(Collected data)

★ ★ ★ ★ ★

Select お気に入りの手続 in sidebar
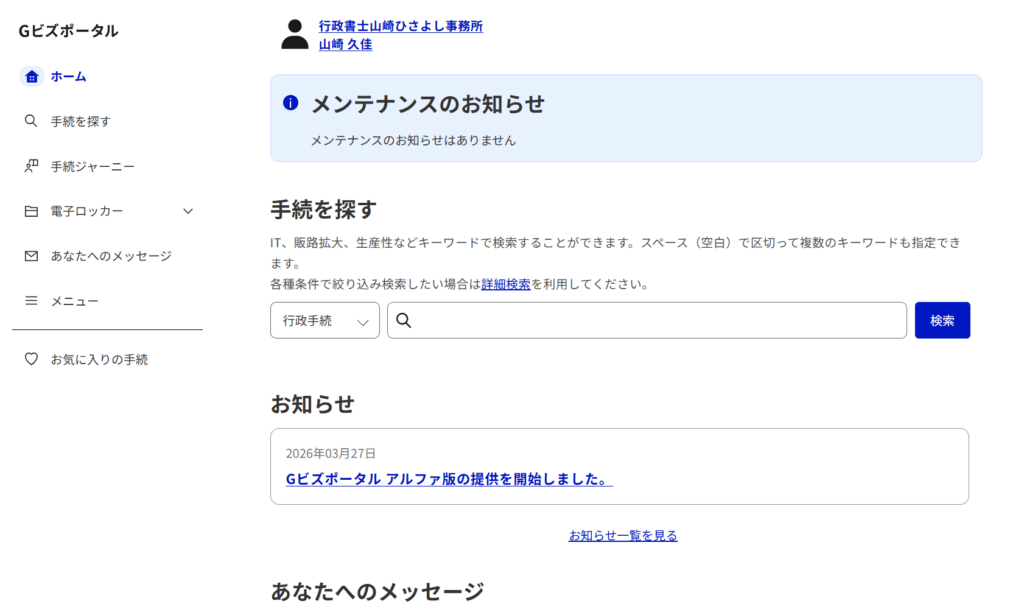This screenshot has height=604, width=1024. (99, 359)
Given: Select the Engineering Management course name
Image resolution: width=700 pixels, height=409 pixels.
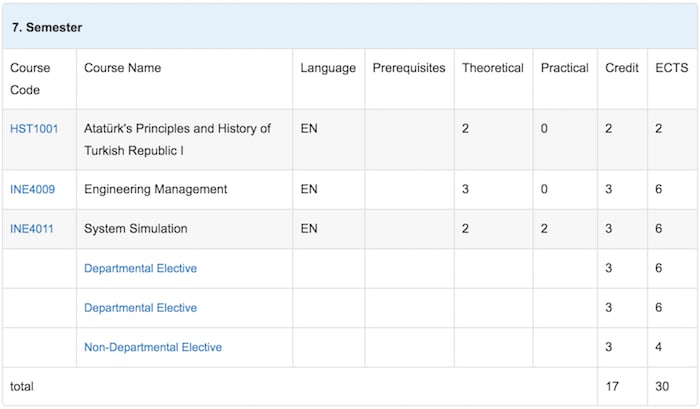Looking at the screenshot, I should 155,189.
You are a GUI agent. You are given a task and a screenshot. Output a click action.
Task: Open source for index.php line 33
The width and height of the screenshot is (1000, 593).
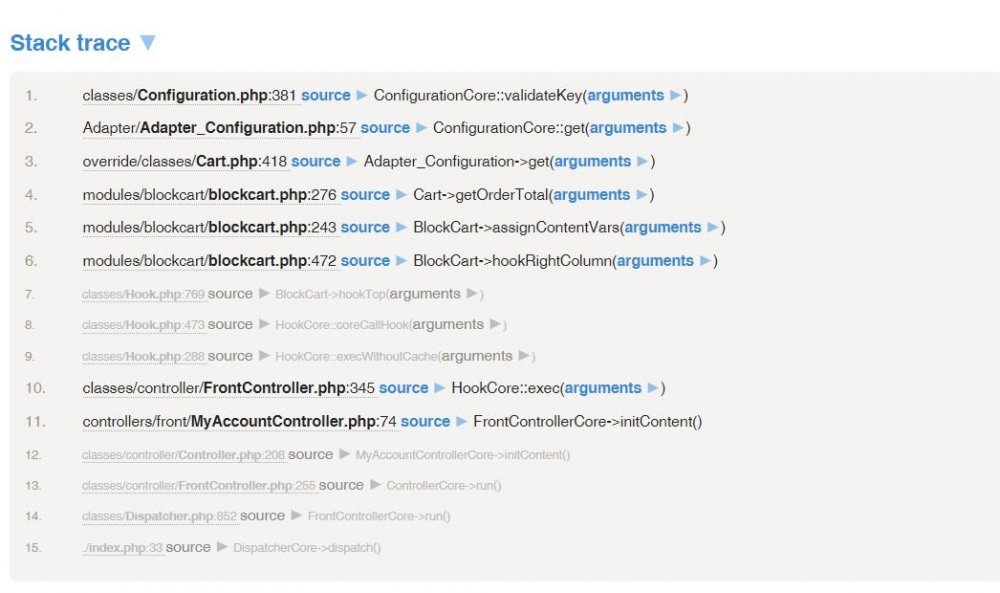pos(189,548)
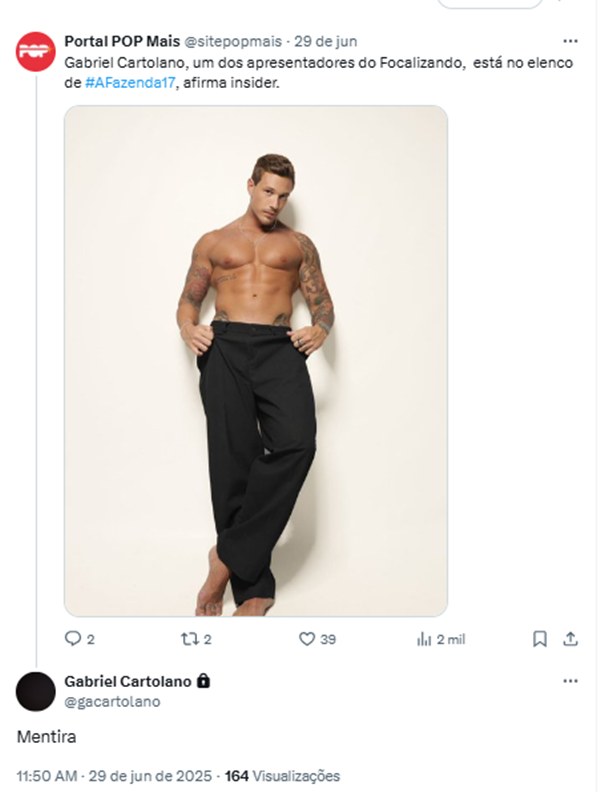Click the reply speech bubble icon

(x=72, y=639)
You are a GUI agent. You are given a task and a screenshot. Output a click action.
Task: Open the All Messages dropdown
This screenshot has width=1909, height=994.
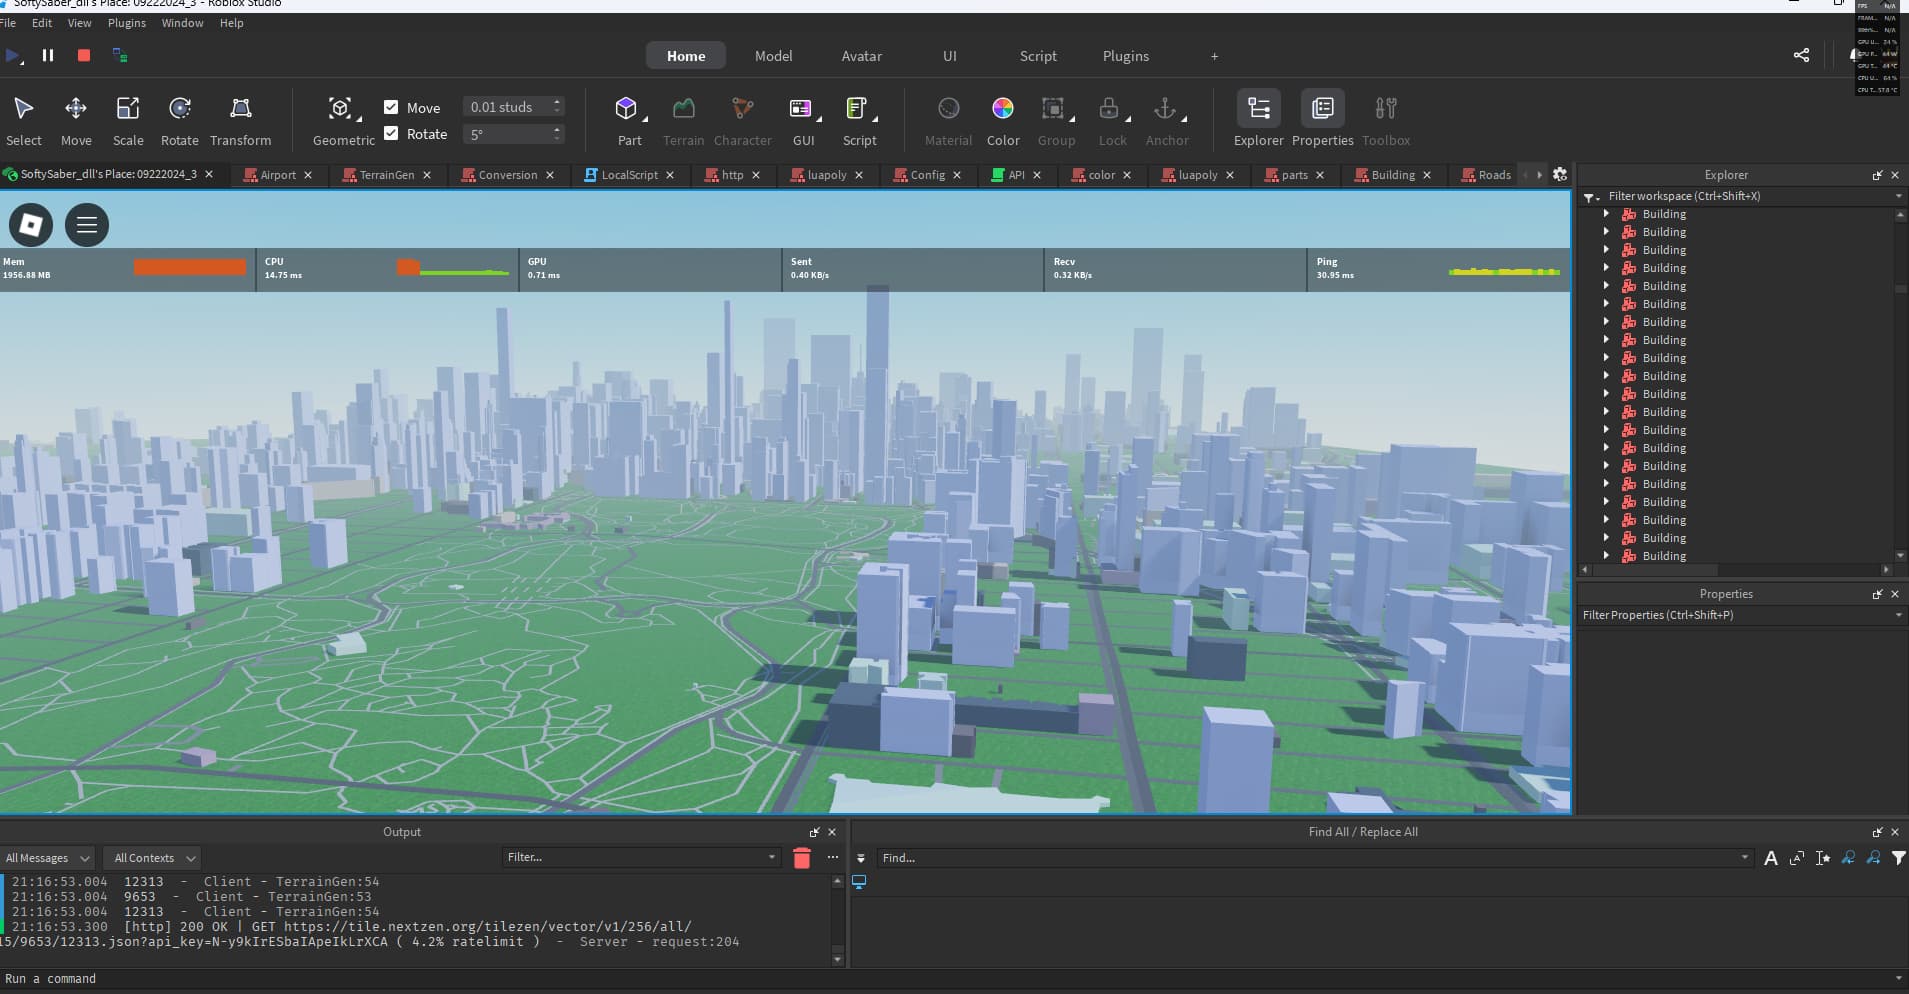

★ ★ ★ ★ ★

■ **Exercise goal**:
Only the text of the records is to be reproduced exactly; skip the pictures.

■ **Finished task**:
Select お気に入りの手続 in sidebar
This screenshot has height=604, width=1024. (99, 359)
Given: Select the Engineering Management course name
Image resolution: width=700 pixels, height=409 pixels.
Looking at the screenshot, I should 155,189.
You are a GUI agent. You are given a task and a screenshot. Output a click action.
Task: Open source for index.php line 33
The width and height of the screenshot is (1000, 593).
pos(189,548)
Click the reply speech bubble icon

(x=72, y=639)
You are a GUI agent. You are given a task and a screenshot. Output a click action.
Task: Open the All Messages dropdown
This screenshot has width=1909, height=994.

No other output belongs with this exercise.